Exercise materials:
[Start of Attachment]

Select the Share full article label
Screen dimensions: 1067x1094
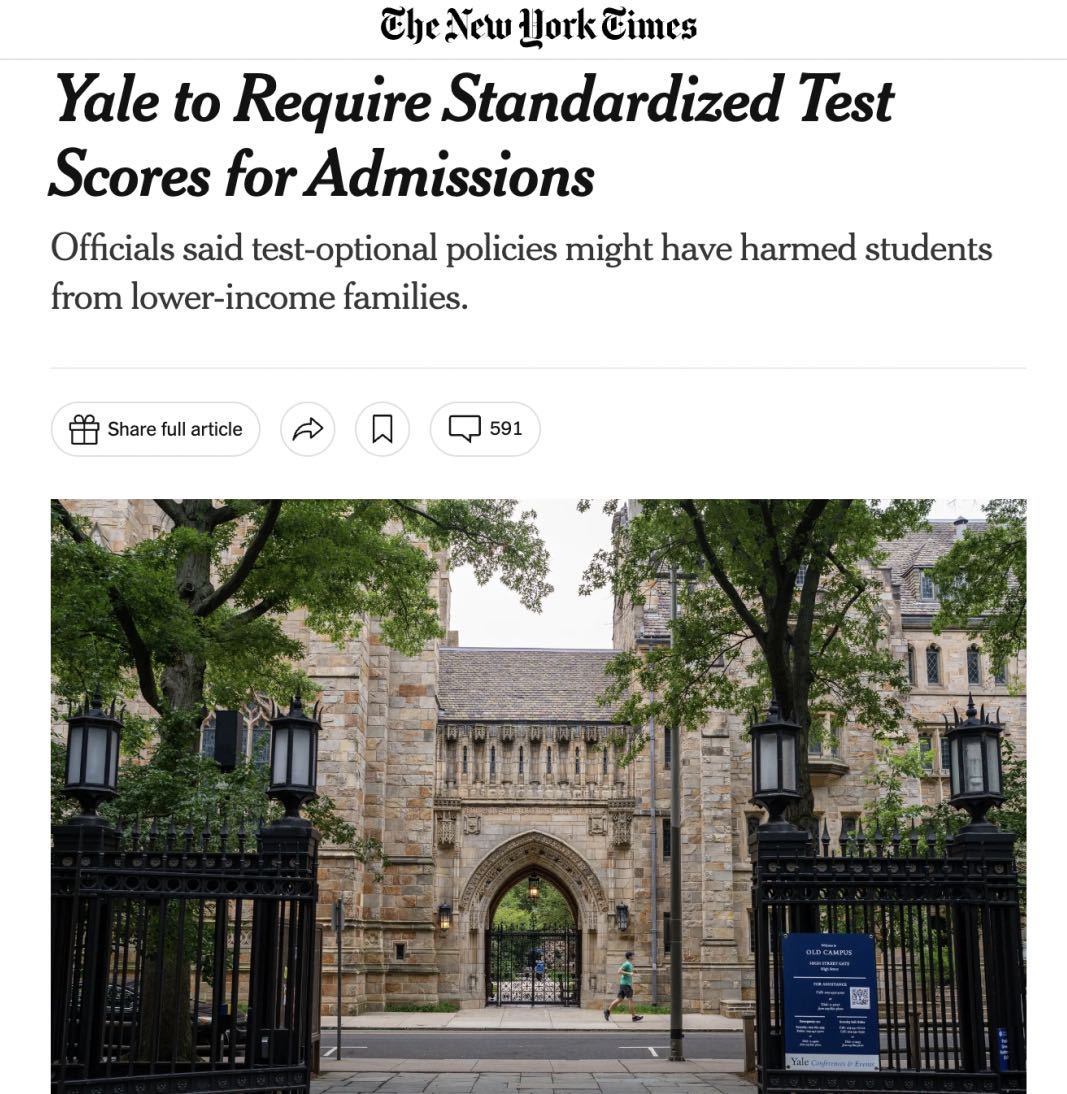[x=174, y=429]
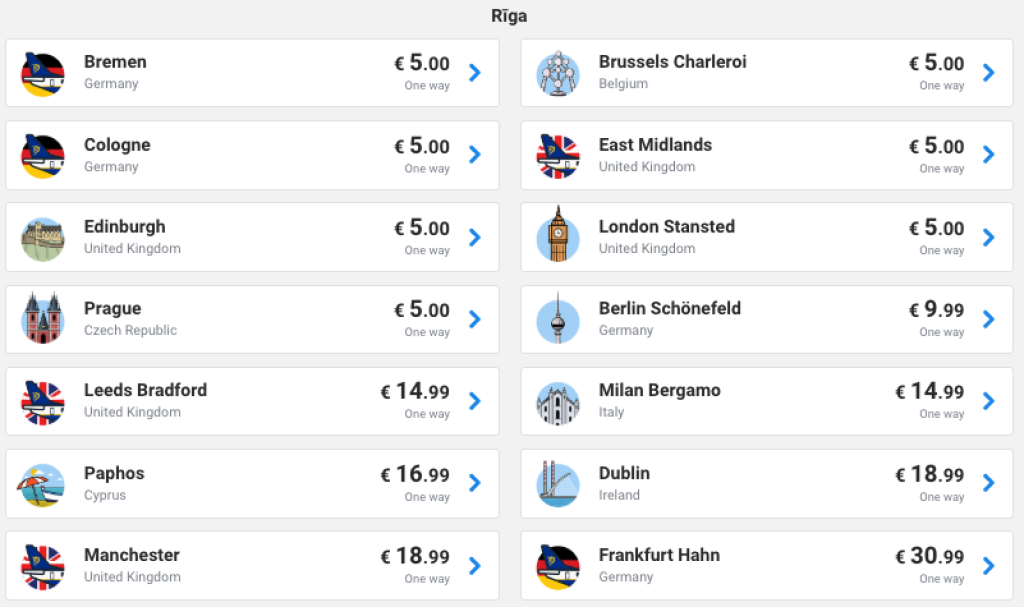The width and height of the screenshot is (1024, 607).
Task: Click the Berlin Schönefeld TV tower icon
Action: (x=558, y=319)
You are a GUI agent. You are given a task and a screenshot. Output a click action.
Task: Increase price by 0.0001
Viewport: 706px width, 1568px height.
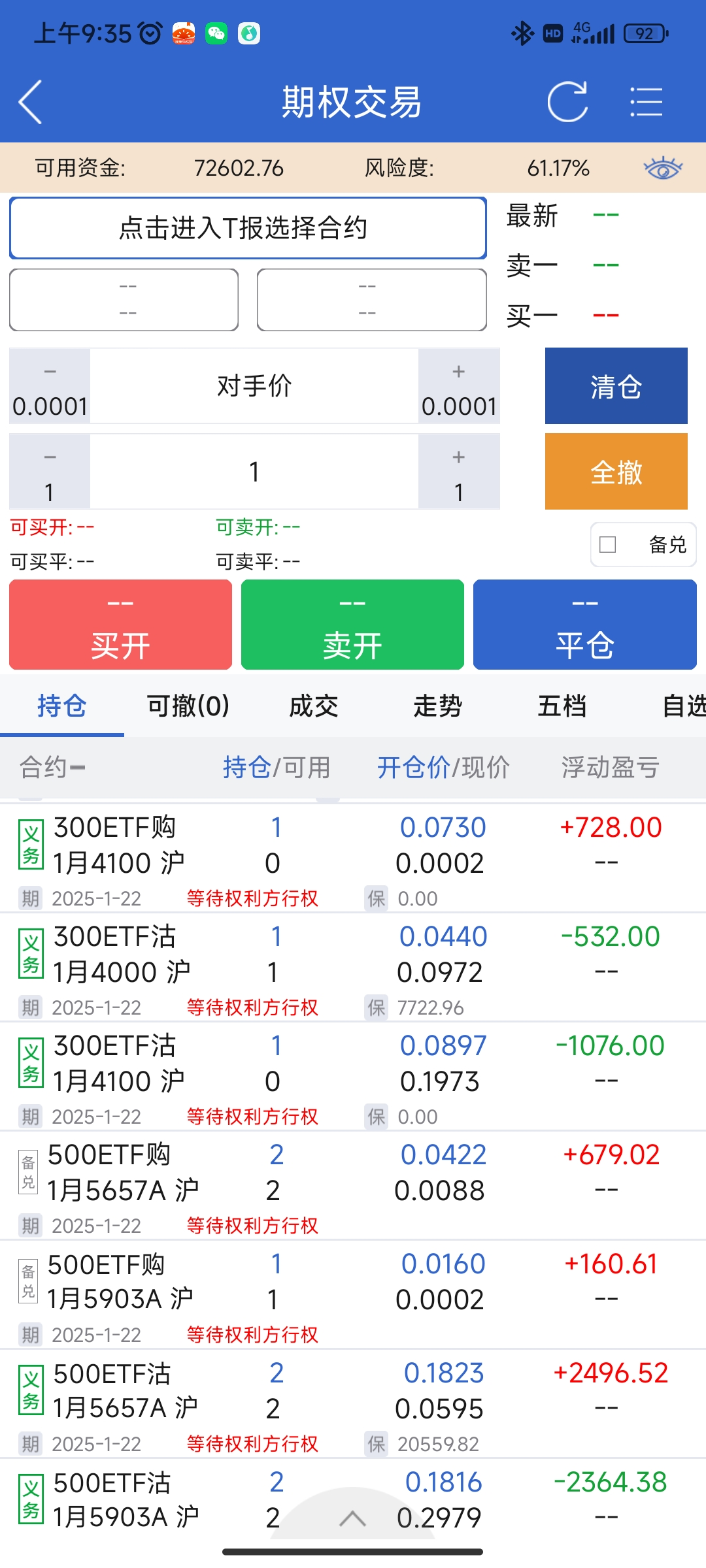(x=459, y=386)
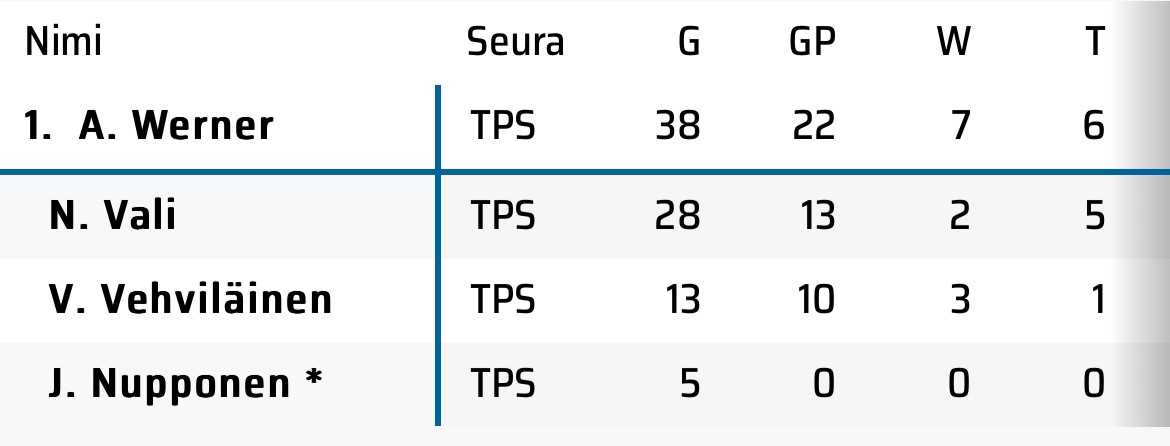This screenshot has height=446, width=1170.
Task: Select A. Werner's G value of 38
Action: coord(678,127)
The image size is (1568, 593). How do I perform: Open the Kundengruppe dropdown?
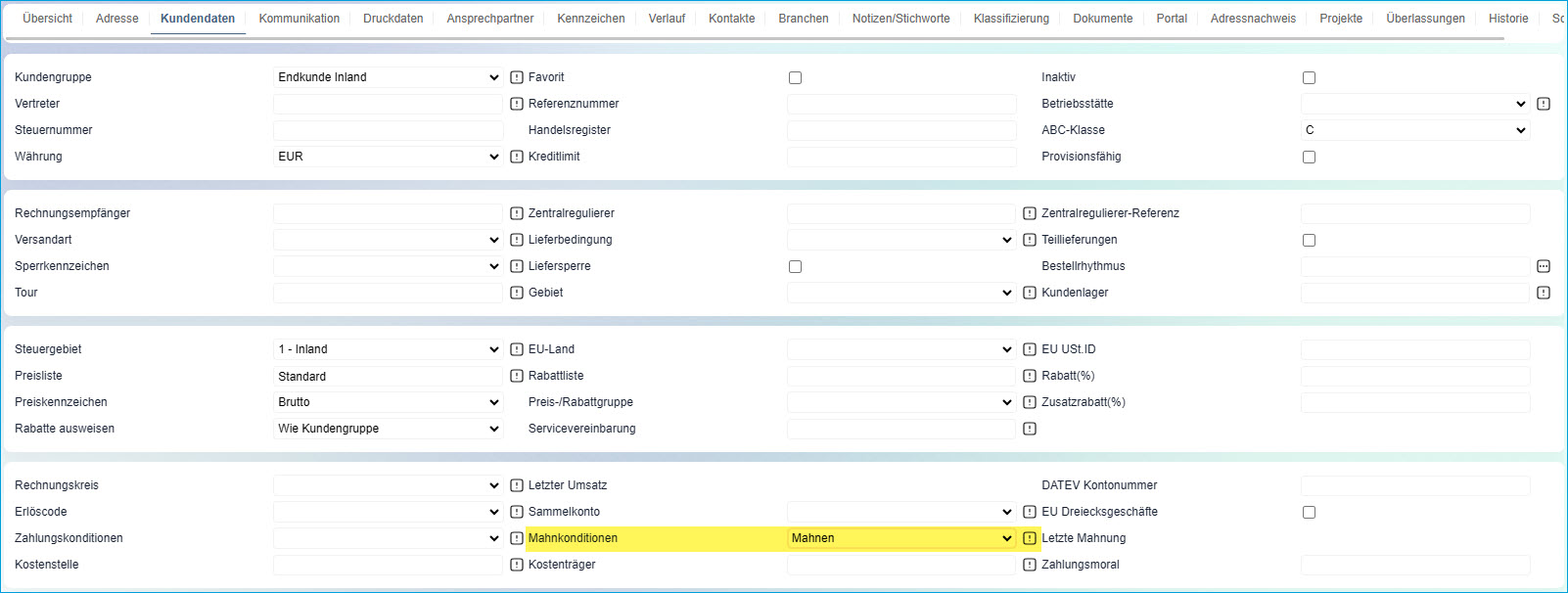(x=388, y=77)
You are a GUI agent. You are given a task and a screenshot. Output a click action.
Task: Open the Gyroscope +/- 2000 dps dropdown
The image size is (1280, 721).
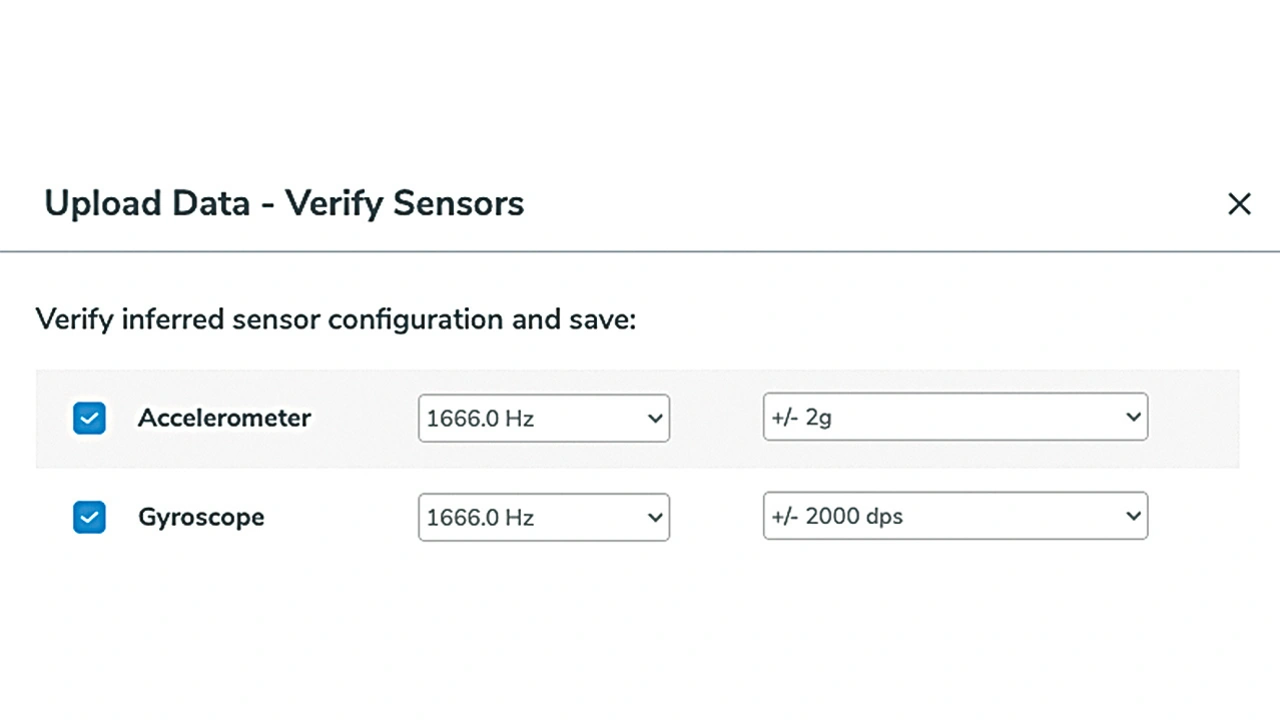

[End of Attachment]

Prompt:
Print the data above exactly; drop every picture.

Reply to the task:
Select the Share full article label
Screen dimensions: 1067x1094
[x=174, y=429]
The width and height of the screenshot is (1024, 607).
Task: Click the Berlin Schönefeld TV tower icon
Action: (x=558, y=319)
You are a GUI agent. You are given a task and a screenshot. Output a click action.
Task: Increase price by 0.0001
Viewport: 706px width, 1568px height.
(x=459, y=386)
This screenshot has height=446, width=1170.
Task: Select A. Werner's G value of 38
Action: coord(678,127)
The image size is (1568, 593). How do I perform: Open the Kundengruppe dropdown?
(x=388, y=77)
You are a GUI agent. You are given a task and a screenshot. Output a click action.
Task: Open the Gyroscope +/- 2000 dps dropdown
The image size is (1280, 721).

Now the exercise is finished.